Governments can announce projects all they want. But without more workers and faster project approvals, economic growth is a pipe dream
Canada is likely to avoid a recession this year, but economic growth will remain weak. Labour shortages and lengthy approval processes for major projects will continue to limit growth, even as governments move ahead with new investments.
Gross domestic product grew by 0.5 per cent in April after inflation, more than offsetting the decline recorded in March. Mining and quarrying, oil and gas, manufacturing, construction and several other sectors all contributed to the increase.
The April figures also make it clear that Canada is not in a recession, as a recession requires two consecutive quarters of negative growth. But growth is already slowing. Statistics Canada’s preliminary estimate for May shows the economy expanding by 0.1 per cent.
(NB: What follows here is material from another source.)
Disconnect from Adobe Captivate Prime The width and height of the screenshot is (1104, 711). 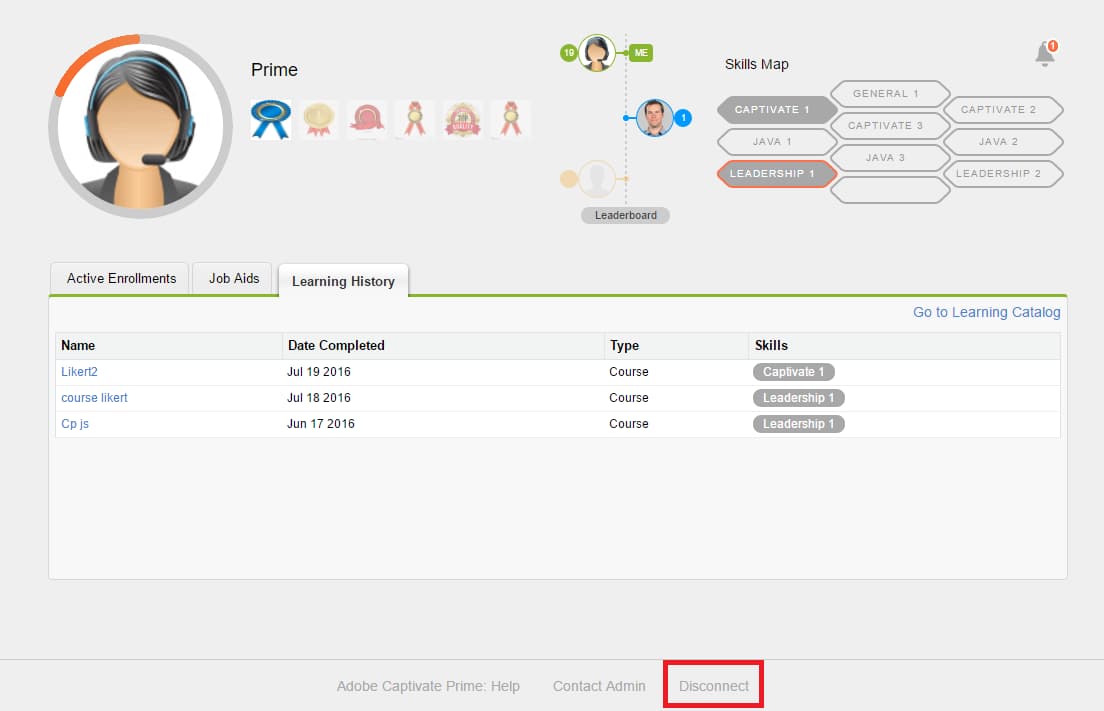pyautogui.click(x=713, y=686)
One factor weighing on Canada is the slowing United States economy, especially the weakness in U.S. manufacturing. While manufacturing and goods production now represent a much smaller share of the U.S. economy than services, they remain important indicators of economic strength and continue to provide many of the better jobs for the U.S. middle class.
U.S. President Donald Trump has sought to restore manufacturing jobs through tariffs on imported manufactured goods and by pressuring trading partners to invest in factories in the United States. The results are not showing up where they matter most: employment. Manufacturing employment has fallen by 77,000 jobs since the beginning of Trump’s current term. Excluding the pandemic years, it is now declining at its fastest pace in more than 15 years. Only defence-related manufacturing and data centres are showing signs of growth, and there is little reason to expect a quick turnaround.
U.S. business surveys point in the same direction. Hiring intentions fell from 51.7 in May to 47 in June, signalling a shift from expanding employment to layoffs. Uncertainty over tariffs, supply chains and export markets is discouraging new investment, while one in five manufacturers report difficulty finding workers with the skills required.
A slowing U.S. economy is unlikely to provide much support for Canadian exports or growth. That makes it even more important for Canada to address the structural constraints holding back its own economy.
There are encouraging developments in Canada. The country is working to expand export markets beyond the U.S., and governments are planning major investments in infrastructure and defence. These initiatives should strengthen the economy over time.
Those investments, however, cannot by themselves overcome Canada’s constraints on growth. Major projects require years to complete. Before construction can begin, governments and businesses must work through increasingly lengthy negotiations, regulatory reviews and approval processes. These delays have become a significant obstacle to stronger economic growth.
The most significant of those constraints, however, is the workforce. Canada simply does not have enough workers to support the level of investment being planned. Our population and labour force are growing too slowly. Even where workers are available, they may not have the skills employers need or live where the work will be.
That problem cannot be solved quickly. Training skilled workers takes years. Yet we still do not know how many workers will be required, where they will be needed or which occupations will face the greatest shortages. Without that information, governments, educational institutions and employers cannot properly plan the education, training and immigration policies needed to close those gaps.
Investment alone is not enough to produce stronger growth. Roads, pipelines, ports, factories and defence projects all depend on people with the right skills in the right places at the right time. Until Canada addresses that reality, its long-term economic potential will continue to be constrained.
While Canada is unlikely to fall into recession this year, modest economic growth is likely to remain the norm. The real challenge to strengthening Canada’s long-term economic growth is strengthening the workforce and improving the approval process for major projects. Until Canada addresses those issues, stronger growth will remain out of reach.
Dr. Roslyn Kunin is a respected Canadian economist known for her extensive work in economic forecasting, public policy, and labour market analysis. She has held various prominent roles, including serving as the regional director for the federal government’s Department of Employment and Immigration in British Columbia and the Yukon and as an adjunct professor at the University of British Columbia. Dr. Kunin is also recognized for her contributions to economic development, particularly in Western Canada.